##### Provided records

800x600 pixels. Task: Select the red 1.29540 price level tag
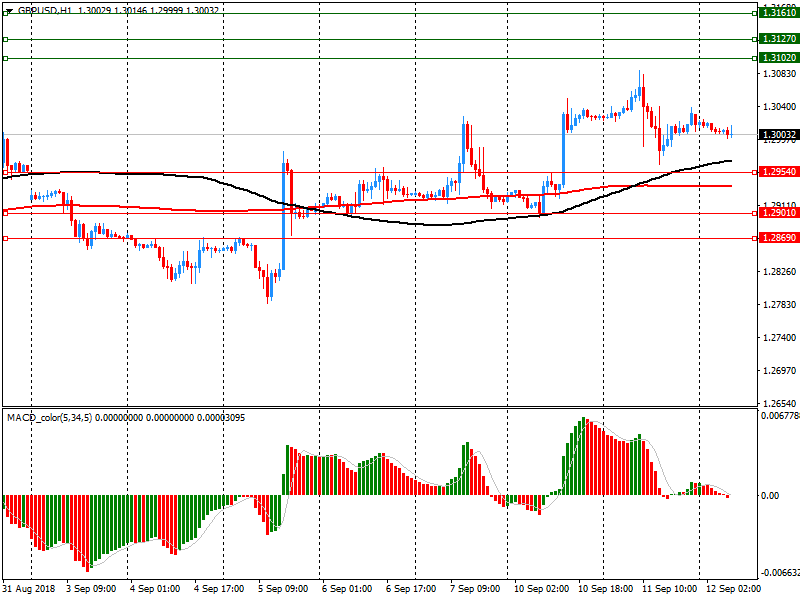click(778, 172)
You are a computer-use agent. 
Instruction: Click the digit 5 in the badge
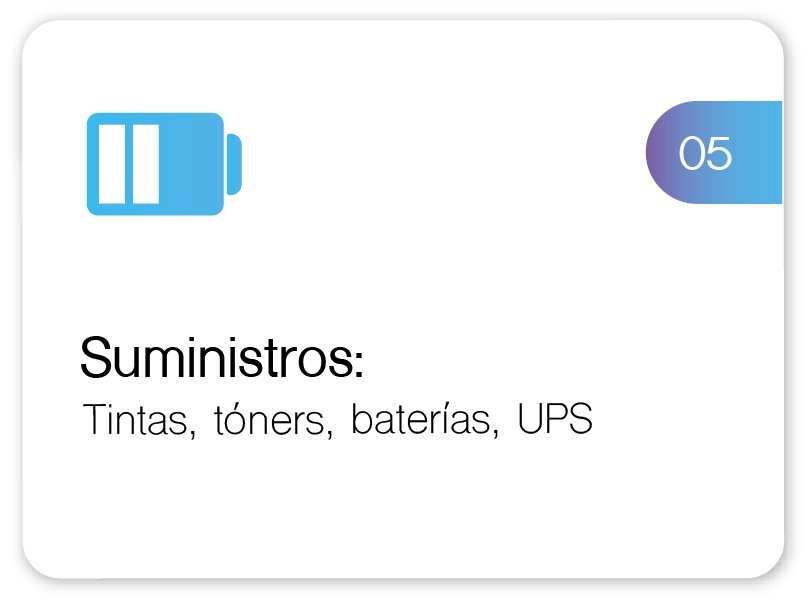[x=719, y=153]
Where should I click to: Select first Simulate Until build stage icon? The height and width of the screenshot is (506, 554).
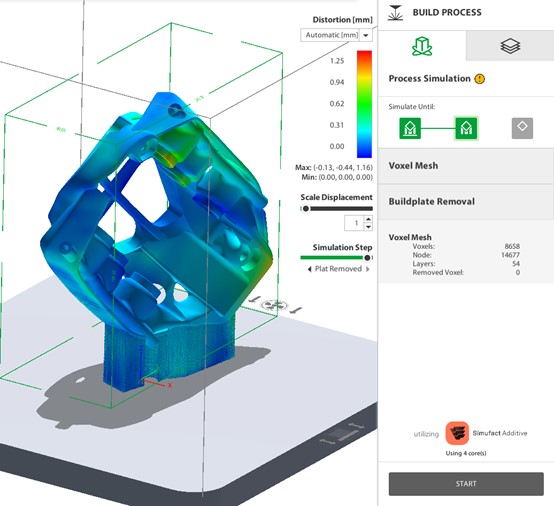tap(410, 128)
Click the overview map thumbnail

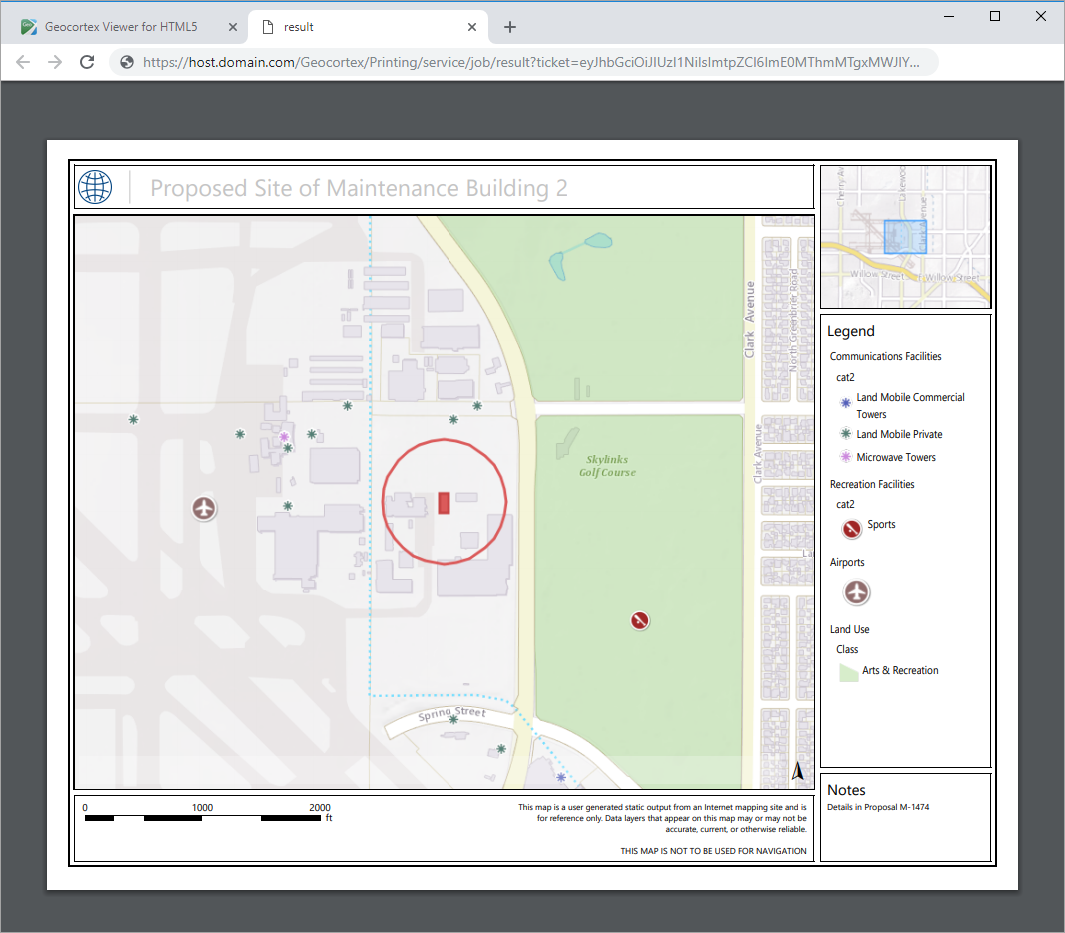(905, 237)
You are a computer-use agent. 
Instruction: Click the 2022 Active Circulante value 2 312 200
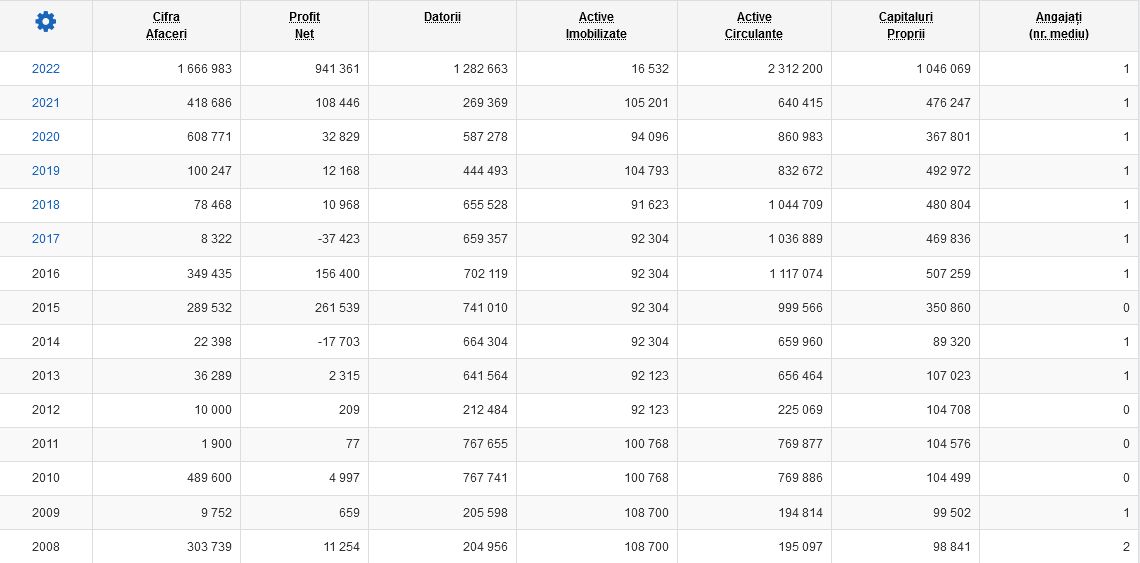[792, 69]
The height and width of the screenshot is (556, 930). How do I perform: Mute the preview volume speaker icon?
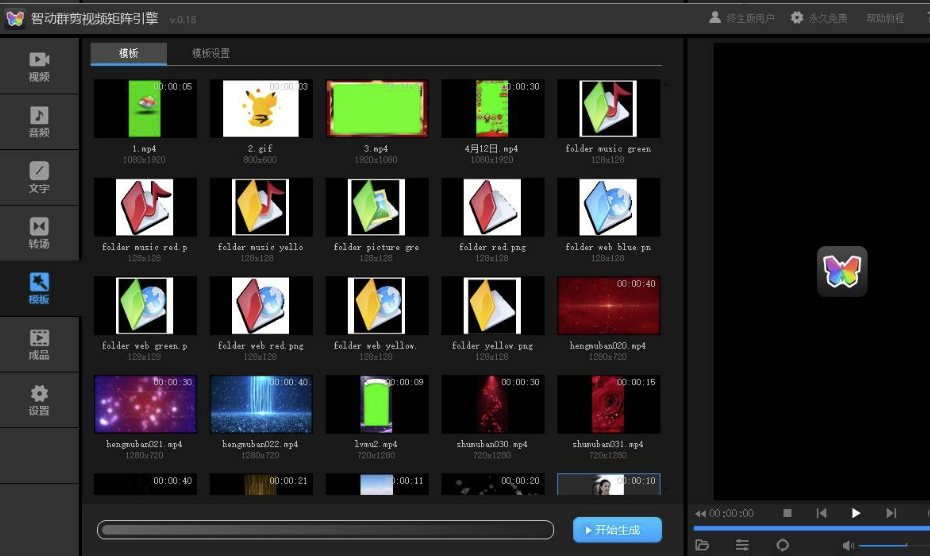(848, 545)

##########

## Description of the task
Return the records above in their entirety, word for word, with the pictures removed.

## Your solution
800x600 pixels. Task: Select the red 1.29540 price level tag
click(778, 172)
You are a computer-use agent. 
Instruction: Click the digit 5 in the badge
[x=719, y=153]
Where should I click to: Select first Simulate Until build stage icon? The height and width of the screenshot is (506, 554).
tap(410, 128)
Click the overview map thumbnail

(905, 237)
You are a computer-use agent. 
Instruction: Click the 2022 Active Circulante value 2 312 200
[792, 69]
The height and width of the screenshot is (556, 930). How do I perform: Mute the preview volume speaker icon?
(848, 545)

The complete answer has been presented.